The BLM’s final document called for no special protections for the LWCs, saying “no lands with wilderness characteristics are managed to maintain their wilderness characteristics.” It directs the BLM to “manage lands with wilderness characteristics consistent with other resource objectives.”

However, commissioners say the BLM’s flawed inventory is still discouraging drilling.

“Right now we’re living in a state of limbo, and in essence they’re being managed as de facto wilderness,” Commissioner Joe Tilden said of the LWCs. As soon as an oil company shows interest in drilling on a property that’s been identified as having wilderness characteristics, environmentalists will object, he said.

“For all intents and purposes, we’re stuck with wilderness that’s not wilderness,” Tilden said.
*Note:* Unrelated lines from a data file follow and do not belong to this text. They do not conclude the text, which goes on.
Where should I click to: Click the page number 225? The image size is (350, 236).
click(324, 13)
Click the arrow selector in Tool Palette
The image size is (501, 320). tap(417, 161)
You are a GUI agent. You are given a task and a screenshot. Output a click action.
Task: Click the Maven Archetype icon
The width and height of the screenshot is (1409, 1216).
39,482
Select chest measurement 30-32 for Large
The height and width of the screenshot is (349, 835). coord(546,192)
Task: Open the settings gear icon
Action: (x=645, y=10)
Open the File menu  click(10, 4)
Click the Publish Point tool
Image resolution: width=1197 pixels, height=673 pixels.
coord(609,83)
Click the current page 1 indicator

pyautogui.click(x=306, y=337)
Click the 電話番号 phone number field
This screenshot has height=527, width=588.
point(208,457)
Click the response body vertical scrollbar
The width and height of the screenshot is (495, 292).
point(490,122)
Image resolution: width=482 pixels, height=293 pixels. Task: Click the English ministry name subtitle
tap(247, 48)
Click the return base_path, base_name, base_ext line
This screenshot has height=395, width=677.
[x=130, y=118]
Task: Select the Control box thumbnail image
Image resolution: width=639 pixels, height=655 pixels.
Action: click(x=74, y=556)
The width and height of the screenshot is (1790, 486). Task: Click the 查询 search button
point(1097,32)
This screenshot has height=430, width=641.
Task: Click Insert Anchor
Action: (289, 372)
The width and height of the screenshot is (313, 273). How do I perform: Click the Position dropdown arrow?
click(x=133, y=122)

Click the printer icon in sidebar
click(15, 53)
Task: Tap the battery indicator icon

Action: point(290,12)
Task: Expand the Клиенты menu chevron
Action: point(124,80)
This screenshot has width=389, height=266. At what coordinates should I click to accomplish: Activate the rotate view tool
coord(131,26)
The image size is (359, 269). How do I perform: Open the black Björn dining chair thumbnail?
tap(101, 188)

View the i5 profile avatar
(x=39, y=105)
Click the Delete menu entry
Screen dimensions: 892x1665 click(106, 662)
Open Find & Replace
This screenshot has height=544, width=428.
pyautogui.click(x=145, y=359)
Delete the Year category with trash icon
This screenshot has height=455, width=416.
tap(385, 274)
Meanwhile, master leasing plans — which guide the development of certain areas in the Basin, such as the front of the Absaroka-Beartooth mountains — effectively close “any potential for leasing,” he said.

Tilden and Grosskopf suggested the BLM plan’s provisions were a reason why Marathon Oil Company — which had operated in the state for more than a century — sold its assets to Merit Energy and left Wyoming in 2016.

“Between the [lands with wilderness characteristics] and the master leasing plans, they’ve pretty well covered the Basin,” Grosskopf said of the regulations.

He added that, “You wonder why oil companies have left the Basin and are going to the Bakken or the Permian Basin to invest their money,” referring to booming areas in North Dakota and West Texas, respectively.

Wilson, the BLM official, said he hears similar concerns about lands with wilderness characteristics on a weekly basis.

“This is not a unique problem and it is one we are all ears to,” he said.

Over the course of the nearly 40-minute call with Wilson and U.S. Fish and Wildlife Adviser Zach Gambill, commissioners also bent the interior officials’ ears about several other topics. That included asking for help in establishing a restroom for recreationists in the Clarks Fork Canyon and in getting access to publicly-owned canal roads maintained by the Heart Mountain Irrigation District; they also inquired whether the federal government is any closer to acquiring privately-held land on top of Sheep Mountain, west of Cody.

Wilson and Gambill generally said they would check to see what assistance they could offer, but indicated commissioners would likely need to work through local channels first.

Commissioners did almost all of the talking.

“I don’t know if it will do anything, but I feel better,” Tilden said after hanging up.

The conference call was a last-minute addition to the commissioners’ agenda, having been set up by the commission’s new executive assistant, Susan Kohn; Kohn, Gambill and Wilson all previously worked for Zinke when he was serving in Congress.